> What you are asked to do: Write the records out once more, exactly as they are given.

- - - -

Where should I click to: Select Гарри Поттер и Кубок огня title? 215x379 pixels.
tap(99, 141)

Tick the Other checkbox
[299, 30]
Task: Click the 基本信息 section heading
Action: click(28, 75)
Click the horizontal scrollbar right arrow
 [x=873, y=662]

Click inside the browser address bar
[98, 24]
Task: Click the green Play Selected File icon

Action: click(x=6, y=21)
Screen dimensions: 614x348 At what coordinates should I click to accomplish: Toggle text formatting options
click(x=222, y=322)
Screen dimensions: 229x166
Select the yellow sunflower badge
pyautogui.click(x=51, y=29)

- - - -

> Exercise solution:
Where should I click to: Select Гарри Поттер и Кубок огня title? 215x379 pixels.
tap(99, 141)

Tick the Other checkbox
[299, 30]
Task: Click the 基本信息 section heading
Action: click(28, 75)
Click the horizontal scrollbar right arrow
 [x=873, y=662]

Click inside the browser address bar
[98, 24]
Task: Click the green Play Selected File icon

Action: click(x=6, y=21)
Screen dimensions: 614x348 At what coordinates should I click to accomplish: Toggle text formatting options
click(x=222, y=322)
Screen dimensions: 229x166
Select the yellow sunflower badge
pyautogui.click(x=51, y=29)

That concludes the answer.